__Assignment__: Give an exact reproduction of the lines from the one with "Open the YouTube social icon" to the final line of the entries below, both ends included, and omit the pictures.

__Extracted data__:
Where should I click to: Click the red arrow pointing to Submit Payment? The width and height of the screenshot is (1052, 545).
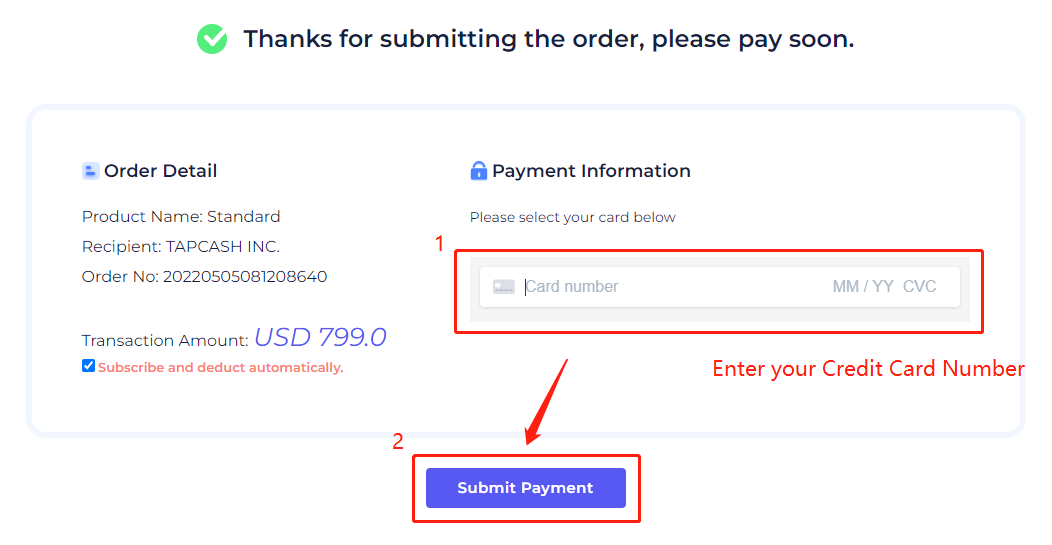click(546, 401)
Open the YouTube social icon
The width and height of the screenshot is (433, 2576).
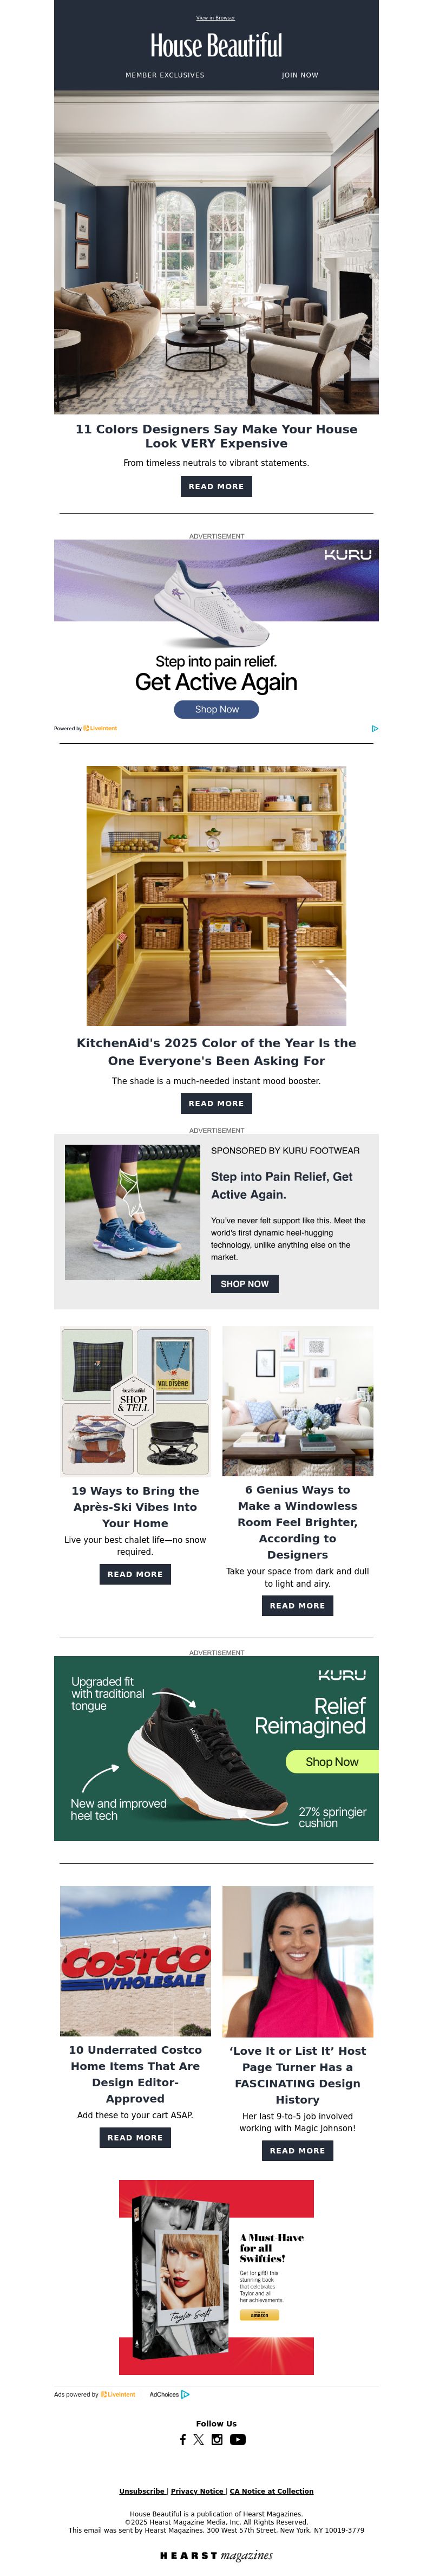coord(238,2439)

__Your solution__:
Open the YouTube social icon
The width and height of the screenshot is (433, 2576).
coord(238,2439)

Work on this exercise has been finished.